Notice the only difference in the query was the addition of the +dnssec option. The key thing to note in the 2nd query response is the inclusion of the “ad” flag. This indicates that Authenticated Data was returned – DNSSEC validation worked. The other obvious difference is the inclusion of the RRSIG records, these are the signatures. This example worked because the Comcast recursive server has a trust anchor configured for the ripe.net. domain, which is a DNSSEC signed zone.


DNSSEC does not come without problems. As mentioned, the root and many TLD zones have yet to be signed. This is a primary reason that DNSSEC has not taken off yet; it needs to start at the top to be feasible and manageable. In an effort to kick start deployment, the U.S. government’s Office of Management & Budget released a memo in August 2008 requiring the top level .gov domain to be signed by January 2009, and sub-domains by December of ’09. The Defense Information Systems Agency has said they will meet the same requirements on the .mil domain.

Directly related to the above problem is the issue of trust anchor configuration not currently being scalable enough to support mass DNSSEC usage. You can sign your company.com zone, but until .com and the root are signed, and a full chain of trust to your domain implemented, resolvers will need a trust anchor configured specifically for your domain. As a temporary workaround, the concept of a Domain Lookaside Validation (DLV) registry has been put in place. With DLV, if a resolver cannot find a DS record in a parent zone, it will attempt to look in a pre-configured DLV registry. The ISC runs a DLV registry; following the above example, the DLV registry would be company.com.dlv.isc.org. For this to work you must register with the DLV registry, the resolver must be DLV enabled, and it must have a trust anchor for the DLV registry.

Exercise materials:

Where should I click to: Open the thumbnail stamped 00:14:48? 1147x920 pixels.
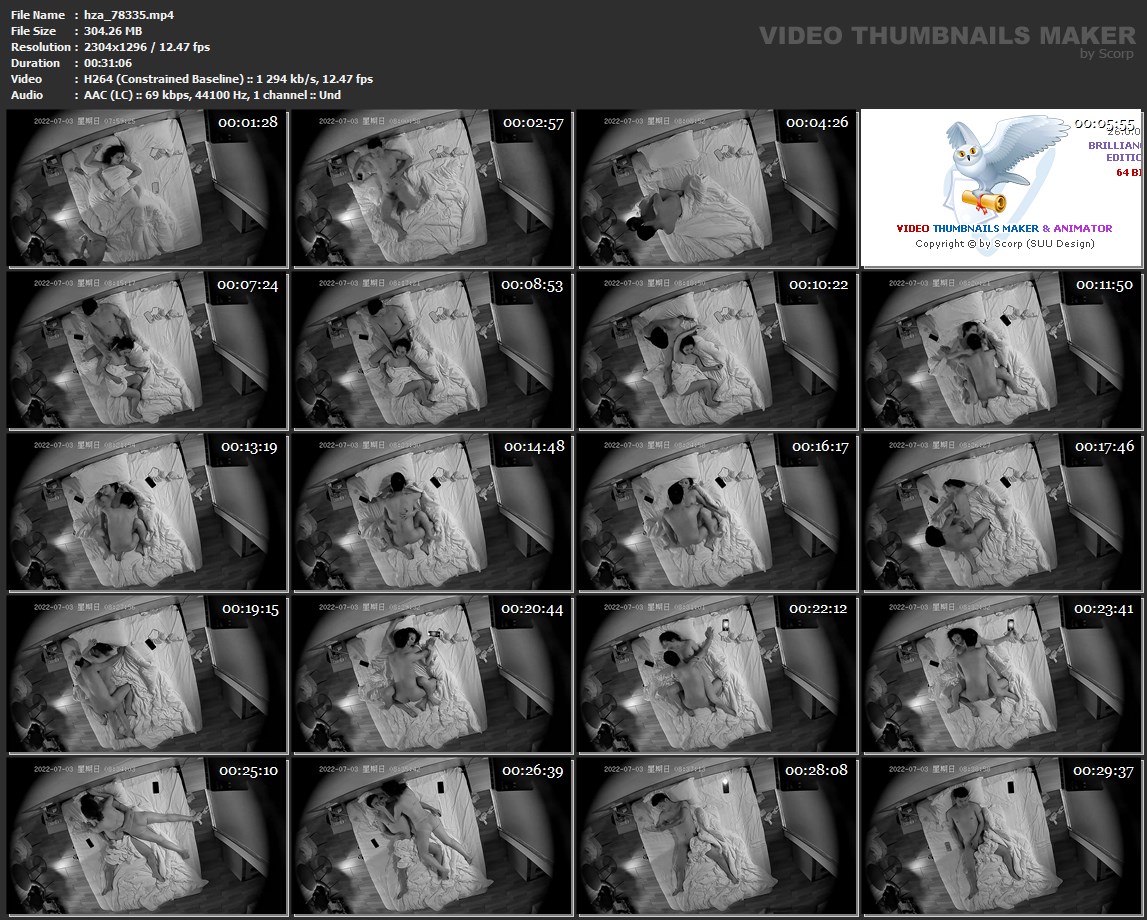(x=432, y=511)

* * *

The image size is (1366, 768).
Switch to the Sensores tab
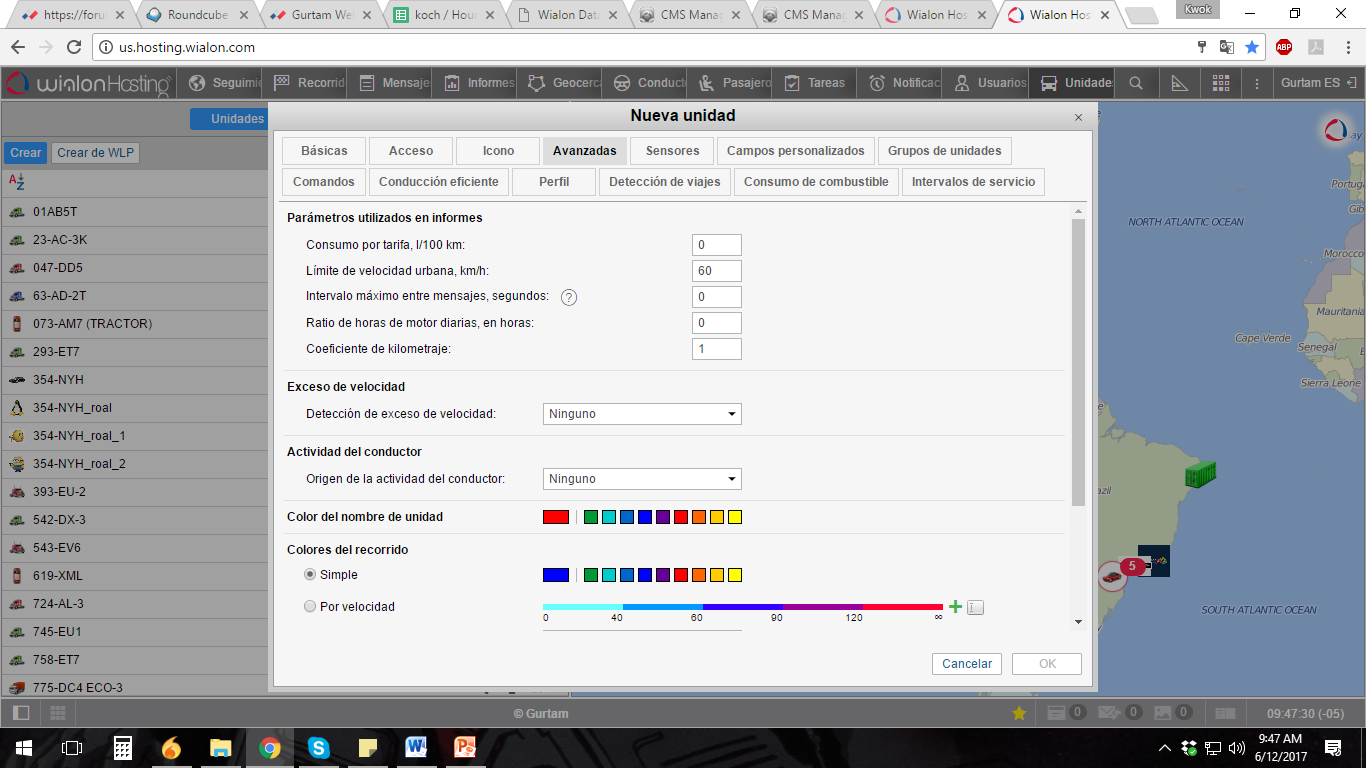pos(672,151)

Tasks to complete:
**A)** Using the DNSSEC text, list every condition it says must be met for DLV to work.
**B)** In the entries, reproduce word for word the lines from the one containing "Where should I" through the one containing "(x=432, y=511)", both included. Leave out the pictures.

Solutions below:
**A)**
- You must register with the DLV registry.
- The resolver must be DLV enabled.
- The resolver must have a trust anchor for the DLV registry.

**B)**
Where should I click to: Open the thumbnail stamped 00:14:48? 1147x920 pixels.
(x=432, y=511)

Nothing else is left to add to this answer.